Es por ello que la mayor cantidad de recursos de desarrollo social se invierte en población en edad productiva, conformada por gente que en teoría debería estar generando riqueza para sí y para el país, pero que no tiene los medios para hacerlo, además de que se trata de personas en edad de votar, altamente susceptible de convertirse en la clientela del partido/gobierno. Una visión a largo plazo centraría los recursos en la población infantil y adolescente para que ésta se desarrolle con la salud, alimentación y educación suficientes para que al llegar a la edad productiva tengan la posibilidad de ser independientes en términos económicos.
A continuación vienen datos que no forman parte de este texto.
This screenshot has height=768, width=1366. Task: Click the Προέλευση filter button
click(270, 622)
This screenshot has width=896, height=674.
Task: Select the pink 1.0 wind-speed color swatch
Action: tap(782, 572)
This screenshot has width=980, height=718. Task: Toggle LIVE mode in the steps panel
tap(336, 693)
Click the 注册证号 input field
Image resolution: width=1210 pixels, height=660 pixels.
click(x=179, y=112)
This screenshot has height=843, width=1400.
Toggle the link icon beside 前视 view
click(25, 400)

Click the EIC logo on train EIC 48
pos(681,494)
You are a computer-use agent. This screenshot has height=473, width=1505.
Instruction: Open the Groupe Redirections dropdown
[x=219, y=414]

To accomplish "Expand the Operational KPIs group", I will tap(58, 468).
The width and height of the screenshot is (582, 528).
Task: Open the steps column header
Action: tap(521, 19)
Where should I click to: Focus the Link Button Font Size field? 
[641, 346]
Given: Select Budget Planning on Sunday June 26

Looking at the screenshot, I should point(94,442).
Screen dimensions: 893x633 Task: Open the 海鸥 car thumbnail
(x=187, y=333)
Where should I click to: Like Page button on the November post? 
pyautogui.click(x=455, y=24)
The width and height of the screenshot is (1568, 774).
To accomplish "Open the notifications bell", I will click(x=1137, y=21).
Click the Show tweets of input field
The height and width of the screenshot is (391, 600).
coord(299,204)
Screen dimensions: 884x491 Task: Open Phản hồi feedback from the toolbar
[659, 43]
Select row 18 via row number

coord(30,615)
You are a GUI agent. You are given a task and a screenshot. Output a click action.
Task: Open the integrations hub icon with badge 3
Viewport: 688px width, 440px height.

La misma obsesión por el dato que se tiene con la seguridad se puede ver en el tema del desarrollo económico. Los gobiernos tienden a priorizar sólo dos cifras: la inversión y el empleo. Es decir, cuánto dinero llega a la región y cuántos puestos de trabajo se abren. En el cortoplacismo de las autoridades poco o nada importan otros factores, como la calidad del empleo, el salario, la seguridad de la inversión, el impacto en la comunidad y la afectación hacia el medio ambiente. Lo vimos con el modelo maquilador de capital golondrino y lo vemos ahora con un modelo de sobreexplotación de recursos naturales como el agua o con la intención del gobierno de Coahuila de extraer hidrocarburos con una técnica altamente cuestionada por ambientalistas. La idea que domina entre los políticos que ocupan un cargo o aspiran a ocuparlo es traer inversión y crear empleos, o sea, cifras para presumir a cualquier costo y sin importar otros aspectos como la durabilidad, sostenibilidad, calidad de vida y repercusión en la ciudad y su entorno natural.

Quizá sea en el crecimiento urbano en el que más fácilmente podamos detectar los efectos del cortoplacismo. La otrora ciudad bien planeada de la primera mitad del siglo XX ha dado paso a inicios del siglo XXI a una urbe dispersa, fragmentada, muchas veces inconexa, con servicios públicos deficientes y muy costosos dada la escasa concentración poblacional. Y esto es producto de una mala gestión gubernamental a la hora de construir los planes de desarrollo urbano y velar por su cumplimiento, a la par de una alta especulación en el manejo de las reservas territoriales por parte de una iniciativa privada que ha privilegiado la ganancia económica inmediata por encima de un modelo viable de ciudad. Porque la visión de corto plazo no sólo no es exclusiva de los gobiernos, sino que incluso encuentra su origen en los dueños del capital, quienes hoy, guiados por las tendencias internacionales, anteponen la obtención fácil de utilidad a la gestión de negocios más rentables en el largo plazo. En medio de la cortedad de miras de ambos actores, políticos y empresariales, está la corrupción, que es la hija pródiga del cortoplacismo.

Y precisamente ahora que se discute la creación de un sistema estatal anticorrupción en Coahuila, sale a relucir una visión de corto plazo por parte de las autoridades que no sólo han hecho a un lado las propuestas de la sociedad civil, sino que además demuestran que lo único que les interesa es cumplir con un calendario y generar los mecanismos que les garanticen impunidad en los gobiernos venideros y con ello perpetuar la corrupción. Nuevamente es la ciudadanía organizada -incluso las universidades, como proponen Guldi y Armitage- la que debe impulsar la visión de largo plazo en la toma de decisiones de la vida pública para romper así el ciclo trágico del corto plazo al que los políticos de ahora nos tienen condenados como sociedad.